Solo chi procederà all’integrazione della documentazione, potrà continuare a percepire il Reddito di cittadinanza.

Come già anticipato, la scadenza è fissata per il prossimo 21 ottobre ’19 , ma anche dopo tale data sarà sempre possibile procedere con l’integrazione, in quanto il link alla pagina sarà sempre attivo.

Reddito di cittadinanza: come procedere con l’integrazione?

Per procedere con l’integrazione sarà necessario accedere al link inviato dall’INPS via sms agli istanti e tenere a portata di click: codice fiscale del richiedente; protocollo della pratica Rdc/Pdc e codice alfanumerico ricevuto via sms o e-mail.
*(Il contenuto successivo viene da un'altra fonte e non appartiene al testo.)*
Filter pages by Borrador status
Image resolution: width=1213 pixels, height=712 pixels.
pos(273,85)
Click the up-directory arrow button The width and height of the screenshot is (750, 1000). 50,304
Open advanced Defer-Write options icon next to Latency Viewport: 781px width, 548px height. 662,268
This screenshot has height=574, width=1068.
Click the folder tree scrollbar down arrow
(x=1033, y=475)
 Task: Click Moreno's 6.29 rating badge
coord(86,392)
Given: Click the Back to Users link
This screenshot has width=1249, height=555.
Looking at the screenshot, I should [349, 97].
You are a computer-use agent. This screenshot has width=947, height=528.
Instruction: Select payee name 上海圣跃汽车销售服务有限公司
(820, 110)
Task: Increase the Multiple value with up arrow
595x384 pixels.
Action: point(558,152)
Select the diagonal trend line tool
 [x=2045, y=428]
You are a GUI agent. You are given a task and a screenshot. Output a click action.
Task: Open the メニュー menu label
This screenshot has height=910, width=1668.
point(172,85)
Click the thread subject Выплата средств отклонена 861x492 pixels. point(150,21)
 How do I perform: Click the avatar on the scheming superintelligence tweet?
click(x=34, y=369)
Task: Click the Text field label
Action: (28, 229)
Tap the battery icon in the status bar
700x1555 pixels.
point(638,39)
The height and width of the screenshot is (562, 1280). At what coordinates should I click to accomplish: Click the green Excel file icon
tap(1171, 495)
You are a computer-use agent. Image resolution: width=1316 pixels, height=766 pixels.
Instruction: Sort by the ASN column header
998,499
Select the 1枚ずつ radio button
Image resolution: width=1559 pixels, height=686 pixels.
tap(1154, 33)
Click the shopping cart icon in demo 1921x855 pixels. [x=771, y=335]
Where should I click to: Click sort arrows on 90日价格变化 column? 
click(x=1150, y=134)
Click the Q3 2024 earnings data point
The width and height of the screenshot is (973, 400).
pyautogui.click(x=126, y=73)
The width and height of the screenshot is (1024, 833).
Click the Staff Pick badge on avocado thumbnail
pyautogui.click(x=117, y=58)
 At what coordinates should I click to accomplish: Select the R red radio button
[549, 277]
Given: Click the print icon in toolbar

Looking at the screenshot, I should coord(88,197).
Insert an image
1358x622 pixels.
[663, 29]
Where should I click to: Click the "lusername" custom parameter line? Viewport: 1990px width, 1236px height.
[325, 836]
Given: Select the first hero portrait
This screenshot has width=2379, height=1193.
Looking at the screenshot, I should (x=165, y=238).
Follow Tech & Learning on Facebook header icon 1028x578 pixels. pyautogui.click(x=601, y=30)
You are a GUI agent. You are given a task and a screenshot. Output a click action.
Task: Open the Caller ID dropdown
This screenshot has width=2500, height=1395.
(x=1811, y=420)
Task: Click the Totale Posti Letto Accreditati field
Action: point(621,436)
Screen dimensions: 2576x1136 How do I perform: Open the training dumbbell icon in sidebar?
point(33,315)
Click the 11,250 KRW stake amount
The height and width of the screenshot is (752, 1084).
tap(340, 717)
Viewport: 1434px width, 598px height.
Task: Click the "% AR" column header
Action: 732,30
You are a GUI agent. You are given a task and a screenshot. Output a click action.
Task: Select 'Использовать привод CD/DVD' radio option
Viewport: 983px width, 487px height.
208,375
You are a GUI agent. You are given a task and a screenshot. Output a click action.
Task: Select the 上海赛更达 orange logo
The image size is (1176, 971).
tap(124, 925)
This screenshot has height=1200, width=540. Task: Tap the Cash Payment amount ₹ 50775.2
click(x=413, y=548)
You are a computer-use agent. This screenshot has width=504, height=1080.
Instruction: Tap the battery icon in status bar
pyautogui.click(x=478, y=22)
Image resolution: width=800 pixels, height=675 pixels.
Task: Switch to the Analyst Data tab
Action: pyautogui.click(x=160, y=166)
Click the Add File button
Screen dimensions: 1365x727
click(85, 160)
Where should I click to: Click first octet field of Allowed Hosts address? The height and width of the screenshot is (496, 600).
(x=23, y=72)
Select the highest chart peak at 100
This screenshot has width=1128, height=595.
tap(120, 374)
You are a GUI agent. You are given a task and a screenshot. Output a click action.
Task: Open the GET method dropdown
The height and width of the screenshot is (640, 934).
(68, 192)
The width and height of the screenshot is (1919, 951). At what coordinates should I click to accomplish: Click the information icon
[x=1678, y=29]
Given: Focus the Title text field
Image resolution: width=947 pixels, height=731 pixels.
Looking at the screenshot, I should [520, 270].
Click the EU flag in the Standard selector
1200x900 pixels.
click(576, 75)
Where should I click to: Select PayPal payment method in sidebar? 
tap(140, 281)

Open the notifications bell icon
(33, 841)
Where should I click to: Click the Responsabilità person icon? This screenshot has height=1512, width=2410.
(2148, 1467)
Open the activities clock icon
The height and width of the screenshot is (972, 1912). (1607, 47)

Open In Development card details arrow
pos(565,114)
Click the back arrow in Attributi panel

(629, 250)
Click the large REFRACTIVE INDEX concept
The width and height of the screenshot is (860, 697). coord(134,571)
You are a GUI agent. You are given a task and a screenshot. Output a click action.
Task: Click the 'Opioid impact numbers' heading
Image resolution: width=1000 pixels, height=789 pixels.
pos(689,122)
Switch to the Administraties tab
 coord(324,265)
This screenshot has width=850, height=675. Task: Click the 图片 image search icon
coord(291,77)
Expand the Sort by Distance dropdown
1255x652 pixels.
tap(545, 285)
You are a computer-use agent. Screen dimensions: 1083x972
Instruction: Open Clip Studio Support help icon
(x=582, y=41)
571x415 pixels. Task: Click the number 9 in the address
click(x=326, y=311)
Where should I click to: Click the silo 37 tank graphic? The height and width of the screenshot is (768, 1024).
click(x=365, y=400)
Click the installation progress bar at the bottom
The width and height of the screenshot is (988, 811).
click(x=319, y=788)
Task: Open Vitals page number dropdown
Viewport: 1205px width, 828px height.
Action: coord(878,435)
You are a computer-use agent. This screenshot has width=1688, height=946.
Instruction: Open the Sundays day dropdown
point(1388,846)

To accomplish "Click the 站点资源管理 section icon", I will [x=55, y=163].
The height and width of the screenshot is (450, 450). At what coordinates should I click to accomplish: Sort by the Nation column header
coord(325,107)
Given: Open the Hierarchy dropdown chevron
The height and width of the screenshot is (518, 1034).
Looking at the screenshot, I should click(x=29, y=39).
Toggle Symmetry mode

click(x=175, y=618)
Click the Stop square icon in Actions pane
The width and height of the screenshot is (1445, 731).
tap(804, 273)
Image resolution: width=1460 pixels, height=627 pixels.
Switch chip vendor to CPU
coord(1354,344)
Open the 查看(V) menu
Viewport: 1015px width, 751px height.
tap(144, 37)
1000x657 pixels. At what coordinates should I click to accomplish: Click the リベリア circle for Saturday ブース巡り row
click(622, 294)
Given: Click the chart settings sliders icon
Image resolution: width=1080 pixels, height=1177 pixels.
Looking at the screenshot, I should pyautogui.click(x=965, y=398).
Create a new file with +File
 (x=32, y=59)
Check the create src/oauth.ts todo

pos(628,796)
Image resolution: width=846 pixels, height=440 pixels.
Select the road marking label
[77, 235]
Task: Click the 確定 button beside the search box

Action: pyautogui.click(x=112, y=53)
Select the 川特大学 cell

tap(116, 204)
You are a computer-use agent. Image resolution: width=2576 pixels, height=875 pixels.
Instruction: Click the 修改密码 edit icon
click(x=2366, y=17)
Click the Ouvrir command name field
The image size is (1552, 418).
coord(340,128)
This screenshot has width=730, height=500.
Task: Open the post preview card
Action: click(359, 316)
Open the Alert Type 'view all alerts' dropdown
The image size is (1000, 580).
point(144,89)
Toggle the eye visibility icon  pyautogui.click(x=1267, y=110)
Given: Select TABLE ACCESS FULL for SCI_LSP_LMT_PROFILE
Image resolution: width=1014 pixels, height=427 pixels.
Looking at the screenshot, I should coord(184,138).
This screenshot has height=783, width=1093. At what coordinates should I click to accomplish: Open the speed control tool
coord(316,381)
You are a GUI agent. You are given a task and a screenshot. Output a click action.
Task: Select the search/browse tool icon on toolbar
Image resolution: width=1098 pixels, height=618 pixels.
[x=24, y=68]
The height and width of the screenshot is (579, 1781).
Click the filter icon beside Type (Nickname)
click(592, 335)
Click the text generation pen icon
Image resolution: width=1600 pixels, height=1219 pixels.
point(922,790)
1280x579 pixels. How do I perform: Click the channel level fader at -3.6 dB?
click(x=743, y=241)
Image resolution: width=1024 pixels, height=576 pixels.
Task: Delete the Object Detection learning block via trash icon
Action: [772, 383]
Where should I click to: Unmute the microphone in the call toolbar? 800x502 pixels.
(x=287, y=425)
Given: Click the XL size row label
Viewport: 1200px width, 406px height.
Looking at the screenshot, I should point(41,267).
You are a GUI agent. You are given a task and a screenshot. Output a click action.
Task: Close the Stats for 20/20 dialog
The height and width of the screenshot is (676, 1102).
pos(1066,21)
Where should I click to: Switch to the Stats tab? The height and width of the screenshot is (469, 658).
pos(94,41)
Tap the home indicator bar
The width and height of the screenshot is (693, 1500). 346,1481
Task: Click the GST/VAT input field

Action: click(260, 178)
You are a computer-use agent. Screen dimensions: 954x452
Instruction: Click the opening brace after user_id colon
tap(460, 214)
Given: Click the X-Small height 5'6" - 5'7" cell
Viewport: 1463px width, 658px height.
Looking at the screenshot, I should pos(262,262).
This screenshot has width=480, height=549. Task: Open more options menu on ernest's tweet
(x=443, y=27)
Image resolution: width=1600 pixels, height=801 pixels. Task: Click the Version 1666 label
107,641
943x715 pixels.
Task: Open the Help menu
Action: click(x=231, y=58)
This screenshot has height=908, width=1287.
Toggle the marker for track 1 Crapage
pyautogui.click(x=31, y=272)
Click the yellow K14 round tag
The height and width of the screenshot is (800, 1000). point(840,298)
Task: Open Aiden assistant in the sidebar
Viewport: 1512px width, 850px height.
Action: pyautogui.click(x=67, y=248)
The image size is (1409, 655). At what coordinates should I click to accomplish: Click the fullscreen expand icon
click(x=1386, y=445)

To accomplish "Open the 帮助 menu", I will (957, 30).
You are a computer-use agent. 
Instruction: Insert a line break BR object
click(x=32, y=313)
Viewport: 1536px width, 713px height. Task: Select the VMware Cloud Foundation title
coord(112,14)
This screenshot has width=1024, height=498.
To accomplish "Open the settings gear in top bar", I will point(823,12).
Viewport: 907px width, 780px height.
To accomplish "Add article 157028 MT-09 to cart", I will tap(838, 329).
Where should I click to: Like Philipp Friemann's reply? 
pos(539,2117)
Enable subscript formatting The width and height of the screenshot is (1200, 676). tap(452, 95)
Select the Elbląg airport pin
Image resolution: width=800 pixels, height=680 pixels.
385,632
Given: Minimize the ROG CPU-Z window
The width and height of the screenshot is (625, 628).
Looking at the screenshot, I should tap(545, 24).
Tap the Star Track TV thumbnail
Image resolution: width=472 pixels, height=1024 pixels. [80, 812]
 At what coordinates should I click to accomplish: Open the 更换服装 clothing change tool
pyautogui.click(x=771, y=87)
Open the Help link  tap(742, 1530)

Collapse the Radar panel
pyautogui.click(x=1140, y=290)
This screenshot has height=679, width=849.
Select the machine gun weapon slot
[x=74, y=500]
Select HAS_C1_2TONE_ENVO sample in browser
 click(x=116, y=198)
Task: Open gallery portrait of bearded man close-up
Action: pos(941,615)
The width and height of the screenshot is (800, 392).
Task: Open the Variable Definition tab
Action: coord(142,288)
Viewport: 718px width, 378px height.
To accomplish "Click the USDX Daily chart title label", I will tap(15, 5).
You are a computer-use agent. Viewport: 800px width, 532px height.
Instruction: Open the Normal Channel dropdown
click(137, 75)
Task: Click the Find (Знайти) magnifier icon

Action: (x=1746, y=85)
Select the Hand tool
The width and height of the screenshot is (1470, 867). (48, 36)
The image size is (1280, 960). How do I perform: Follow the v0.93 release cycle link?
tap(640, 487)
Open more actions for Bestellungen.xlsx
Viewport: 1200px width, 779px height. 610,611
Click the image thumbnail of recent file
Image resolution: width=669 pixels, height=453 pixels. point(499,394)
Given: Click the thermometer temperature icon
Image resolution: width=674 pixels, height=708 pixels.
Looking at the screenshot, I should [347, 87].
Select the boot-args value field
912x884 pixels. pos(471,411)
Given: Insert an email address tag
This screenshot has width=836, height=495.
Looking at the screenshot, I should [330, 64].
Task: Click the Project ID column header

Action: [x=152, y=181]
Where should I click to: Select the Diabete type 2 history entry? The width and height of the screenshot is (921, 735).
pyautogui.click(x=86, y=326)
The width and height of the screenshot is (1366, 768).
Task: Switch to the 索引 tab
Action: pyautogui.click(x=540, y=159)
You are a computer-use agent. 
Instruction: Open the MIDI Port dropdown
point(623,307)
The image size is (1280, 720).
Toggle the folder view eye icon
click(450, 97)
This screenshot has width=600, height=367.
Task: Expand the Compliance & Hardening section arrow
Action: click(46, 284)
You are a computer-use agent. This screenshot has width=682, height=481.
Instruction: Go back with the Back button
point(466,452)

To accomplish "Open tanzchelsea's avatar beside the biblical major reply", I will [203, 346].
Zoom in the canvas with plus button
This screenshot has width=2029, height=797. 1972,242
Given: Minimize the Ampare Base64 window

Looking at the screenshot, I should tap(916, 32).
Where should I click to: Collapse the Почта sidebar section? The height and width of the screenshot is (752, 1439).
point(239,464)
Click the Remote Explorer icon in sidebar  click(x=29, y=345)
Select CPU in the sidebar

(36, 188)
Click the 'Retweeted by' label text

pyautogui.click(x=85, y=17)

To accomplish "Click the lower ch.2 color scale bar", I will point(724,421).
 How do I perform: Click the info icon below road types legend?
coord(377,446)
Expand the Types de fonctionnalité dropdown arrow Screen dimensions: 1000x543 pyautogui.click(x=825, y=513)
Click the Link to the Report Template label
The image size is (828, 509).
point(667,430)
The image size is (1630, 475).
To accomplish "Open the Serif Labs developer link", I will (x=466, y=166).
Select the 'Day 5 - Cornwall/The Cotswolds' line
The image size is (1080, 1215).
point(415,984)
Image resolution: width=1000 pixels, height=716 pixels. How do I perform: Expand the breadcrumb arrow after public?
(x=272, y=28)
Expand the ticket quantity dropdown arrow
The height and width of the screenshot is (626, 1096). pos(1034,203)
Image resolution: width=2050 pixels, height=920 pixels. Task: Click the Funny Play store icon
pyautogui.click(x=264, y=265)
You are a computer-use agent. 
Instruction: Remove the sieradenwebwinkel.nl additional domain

Reddito di cittadinanza: inviati SMS per integrare le domande di marzo

Dal Comunicato Stampa pubblicato in data 7 ottobre 2019, INPS ha comunicato che il 4 ottobre sono stati inviati 519.586 sms per avvisare i percettori di Reddito di cittadinanza che hanno presentato la domanda nel mese di marzo della possibilità di integrare la domanda collegandosi a questo link .

Nella sola giornata di venerdì sono pervenute ben 114.352 integrazioni.

Inoltre, le domande accolte al 30 settembre 2019 sono 976.852 e gli sms vengono inviati dall’INPS per consentire a chi avesse già presentato domanda a marzo di integrarla, senza dover subire la sospensione dell’erogazione della prestazione.

Si ricorda che chi non risponde agli sms arrivati dall'INPS con la richiesta di integrazione delle domande presentate a marzo, rischia di essere sospeso.

Lo ha precisato il Presidente dell’Istituto, Raffaele Tridico , spiegando lo sospendiamo da ora in poi e, poi, quando arriverà l’integrazione riprenderanno a percepire il reddito senza gli arretrati“.